Pierre LONDICHE, un acteur au Salon du livre d’Ile de France 2011

 Après avoir été engagé par Jean-Louis Barrault et avoir joué dans de nombreuses pièces de théatre, c’est en 1971 que le comédien apparaît pour la première fois sur le grand écran en campant un colonel dans Le Petit Matin. Il enchaîne dès lors les seconds rôles. On peut ainsi le voir en Alexandre du Peyrou dans le téléfilm Les chemins de l’exil ou les dernières années de Jean-Jacques Rousseau, en Richard Moore dans Laura, Les ombres de l’été ou encore en haut fonctionnaire dans L’oeil du maître

Du début des années 80 à la fin des années 90, Pierre Londiche consacre une bonne partie de sa carrière aux téléfilms et aux séries télé telles que Marie Pervenche, Un cas pour deux, Les enquêtes du commissaire Maigret, Les cinq dernières minutes

 Toutefois, on aperçoit quand même le comédien au cinéma, mais exclusivement dans des thrillers ou des drames.  L’acteur est Mr X dans Flic de choc en 1983, l’année suivante il apparaît en promoteur dans Ronde de nuit, il incarne un directeur de Casino pour le biopic d’ André Genoves sur Mesrine en 1984, la même année, il incarne un commissaire pour Polar et un substitut pour Tir à vue.

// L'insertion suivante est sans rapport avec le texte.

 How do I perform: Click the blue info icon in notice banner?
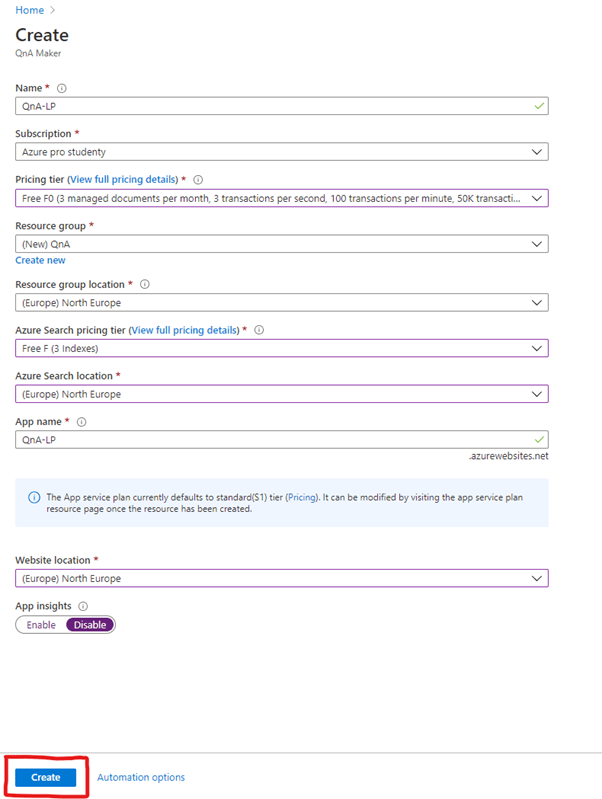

 Toujours cantonné aux seconds rôles, Pierre Londiche interprète un conservateur pour Le couteau sous la gorge en 1986, il est le père de l’enfant kidnappé dans Cross, et on peut le voir en directeur d’hôpital dans Boulevard des hirondelles en 1993.

 Il faut attendre le début des années 2000 pour le revoir sur grand écran dans un petit rôle d’ambassadeur pour le biopic sur Louis XIV, Le Roi danse. L’année suivante, Londiche incarne le père de Natacha Régnier sur le drame Comment j’ai tué mon père. Après quelques années d’absence, Pierre Londiche fait son retour au cinéma avec le thriller Commis d’office en 2009.

Mais au fil du temps, il est devenu « équilibriste-acteur, sur le fil des mots » et il se passionne pour la poésie.

 Pierre Londiche écrit aussi des textes poétiques pour le théâtre. Le spectacle De toi à moi, représenté avec succès à Paris et dans toute la France, illustre depuis une dizaine d’années cette incursion heureuse de la poésie sur la scène. Il ressuscite avec notre langage d’aujourd’hui la tradition des trouvères.

La fugue, surtout dans son acception musicale, n’est jamais une fuite mais une escapade de voix et de sons qui, successivement, reviennent s’ancrer dans la polyphonie du réel.

Avec »Eloge à la fugue », Pierre Londiche nous conte l’éloge des libertés intérieures et extérieures. Ses textes nous disent combien l’humain peut s’évader et se remettre en question, ses tentatives de lucidité, et de fuite en avant.

 Il nous parle de nous, de nos aspirations utopiques à échapper au quotidien et à tenter d’accéder à la sagesse.

Charlotte Londiche son épouse, peintre, souligne la poésie de ce recueil. Elle travaille aussi sur la matière avec une géométrie toute personnelle et des tonalités luminescentes.

Pierre Londiche sera présent au Salon du livre d’Ile de France à Mennecy les 10 et 11 décembre prochains.